(Excerpts from a dataset)
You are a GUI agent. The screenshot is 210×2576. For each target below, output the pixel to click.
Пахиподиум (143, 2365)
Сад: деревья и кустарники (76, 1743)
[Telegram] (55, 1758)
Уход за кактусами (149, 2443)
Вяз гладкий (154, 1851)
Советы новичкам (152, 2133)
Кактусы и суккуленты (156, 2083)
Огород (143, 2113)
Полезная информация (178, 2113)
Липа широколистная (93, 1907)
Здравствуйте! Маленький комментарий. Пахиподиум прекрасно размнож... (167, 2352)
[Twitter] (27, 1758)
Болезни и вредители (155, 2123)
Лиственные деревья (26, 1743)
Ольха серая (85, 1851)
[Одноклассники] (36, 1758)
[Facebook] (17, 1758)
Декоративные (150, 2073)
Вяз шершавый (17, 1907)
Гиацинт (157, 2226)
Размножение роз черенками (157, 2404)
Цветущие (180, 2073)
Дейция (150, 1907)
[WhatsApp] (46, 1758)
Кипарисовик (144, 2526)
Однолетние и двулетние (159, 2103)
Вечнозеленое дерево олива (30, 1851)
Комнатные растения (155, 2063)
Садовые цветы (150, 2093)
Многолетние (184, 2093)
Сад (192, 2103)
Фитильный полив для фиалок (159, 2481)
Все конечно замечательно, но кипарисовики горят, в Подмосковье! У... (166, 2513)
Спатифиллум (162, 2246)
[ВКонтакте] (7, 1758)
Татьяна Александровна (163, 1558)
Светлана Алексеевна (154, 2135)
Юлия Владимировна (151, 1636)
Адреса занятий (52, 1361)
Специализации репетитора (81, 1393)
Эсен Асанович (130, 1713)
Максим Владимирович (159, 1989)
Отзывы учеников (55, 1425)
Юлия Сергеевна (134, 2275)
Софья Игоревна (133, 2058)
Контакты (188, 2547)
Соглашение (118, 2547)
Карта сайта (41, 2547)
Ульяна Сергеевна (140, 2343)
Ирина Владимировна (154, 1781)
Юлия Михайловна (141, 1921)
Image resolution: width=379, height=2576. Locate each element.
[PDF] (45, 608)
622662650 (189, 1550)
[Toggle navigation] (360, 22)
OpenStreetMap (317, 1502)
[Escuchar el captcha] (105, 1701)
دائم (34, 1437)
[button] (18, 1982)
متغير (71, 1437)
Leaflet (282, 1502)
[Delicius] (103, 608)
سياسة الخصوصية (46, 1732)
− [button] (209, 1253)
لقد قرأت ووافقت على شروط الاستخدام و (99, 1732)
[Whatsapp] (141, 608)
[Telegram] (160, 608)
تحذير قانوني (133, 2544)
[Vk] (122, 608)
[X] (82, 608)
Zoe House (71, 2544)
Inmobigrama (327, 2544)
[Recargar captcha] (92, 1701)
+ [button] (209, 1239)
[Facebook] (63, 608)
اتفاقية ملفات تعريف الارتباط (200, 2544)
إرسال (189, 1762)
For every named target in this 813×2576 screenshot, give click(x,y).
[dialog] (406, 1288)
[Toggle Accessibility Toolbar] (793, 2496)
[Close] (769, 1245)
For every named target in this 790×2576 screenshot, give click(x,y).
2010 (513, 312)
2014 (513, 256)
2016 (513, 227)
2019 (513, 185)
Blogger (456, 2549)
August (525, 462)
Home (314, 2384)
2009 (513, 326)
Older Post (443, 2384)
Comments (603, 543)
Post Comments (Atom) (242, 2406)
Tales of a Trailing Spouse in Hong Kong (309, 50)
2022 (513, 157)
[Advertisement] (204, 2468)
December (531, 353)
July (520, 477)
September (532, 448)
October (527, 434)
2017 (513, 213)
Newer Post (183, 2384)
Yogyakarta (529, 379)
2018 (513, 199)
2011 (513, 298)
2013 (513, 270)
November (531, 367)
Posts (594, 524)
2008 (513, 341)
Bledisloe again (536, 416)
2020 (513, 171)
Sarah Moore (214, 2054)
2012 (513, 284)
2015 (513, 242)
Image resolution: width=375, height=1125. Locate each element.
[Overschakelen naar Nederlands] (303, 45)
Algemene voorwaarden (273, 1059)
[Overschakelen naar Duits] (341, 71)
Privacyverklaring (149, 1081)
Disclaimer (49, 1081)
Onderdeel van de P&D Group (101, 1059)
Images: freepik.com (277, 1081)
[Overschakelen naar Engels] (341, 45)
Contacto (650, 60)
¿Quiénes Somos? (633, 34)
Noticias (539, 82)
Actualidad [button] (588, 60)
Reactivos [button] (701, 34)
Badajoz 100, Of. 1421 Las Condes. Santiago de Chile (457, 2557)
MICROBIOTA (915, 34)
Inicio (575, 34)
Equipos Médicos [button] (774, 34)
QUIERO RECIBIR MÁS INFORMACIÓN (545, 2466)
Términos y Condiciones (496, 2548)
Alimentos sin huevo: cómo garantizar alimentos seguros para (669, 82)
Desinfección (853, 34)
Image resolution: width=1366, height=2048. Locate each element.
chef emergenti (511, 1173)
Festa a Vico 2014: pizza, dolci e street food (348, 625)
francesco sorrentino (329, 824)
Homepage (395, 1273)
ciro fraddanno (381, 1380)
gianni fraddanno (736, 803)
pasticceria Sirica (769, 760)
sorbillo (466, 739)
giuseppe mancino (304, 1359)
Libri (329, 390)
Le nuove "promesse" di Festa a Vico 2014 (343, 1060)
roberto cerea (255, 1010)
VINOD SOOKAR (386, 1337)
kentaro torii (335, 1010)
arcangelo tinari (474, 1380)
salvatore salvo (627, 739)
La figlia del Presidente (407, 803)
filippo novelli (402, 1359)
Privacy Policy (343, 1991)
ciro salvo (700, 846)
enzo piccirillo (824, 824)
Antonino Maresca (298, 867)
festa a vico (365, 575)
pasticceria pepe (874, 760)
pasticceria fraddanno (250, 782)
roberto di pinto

THE PROBLEM: Which lines above run from the one containing "Специализации репетитора (81, 1393)" down to the one containing "[Facebook] (63, 608)"? Repeat exactly those, both ends included, and nothing else.

RESPONSE TO THE EXERCISE:
Специализации репетитора (81, 1393)
Эсен Асанович (130, 1713)
Максим Владимирович (159, 1989)
Отзывы учеников (55, 1425)
Юлия Сергеевна (134, 2275)
Софья Игоревна (133, 2058)
Контакты (188, 2547)
Соглашение (118, 2547)
Карта сайта (41, 2547)
Ульяна Сергеевна (140, 2343)
Ирина Владимировна (154, 1781)
Юлия Михайловна (141, 1921)
Image resolution: width=379, height=2576. Locate each element.
[PDF] (45, 608)
622662650 (189, 1550)
[Toggle navigation] (360, 22)
OpenStreetMap (317, 1502)
[Escuchar el captcha] (105, 1701)
دائم (34, 1437)
[button] (18, 1982)
متغير (71, 1437)
Leaflet (282, 1502)
[Delicius] (103, 608)
سياسة الخصوصية (46, 1732)
− [button] (209, 1253)
لقد قرأت ووافقت على شروط الاستخدام و (99, 1732)
[Whatsapp] (141, 608)
[Telegram] (160, 608)
تحذير قانوني (133, 2544)
[Vk] (122, 608)
[X] (82, 608)
Zoe House (71, 2544)
Inmobigrama (327, 2544)
[Recargar captcha] (92, 1701)
+ [button] (209, 1239)
[Facebook] (63, 608)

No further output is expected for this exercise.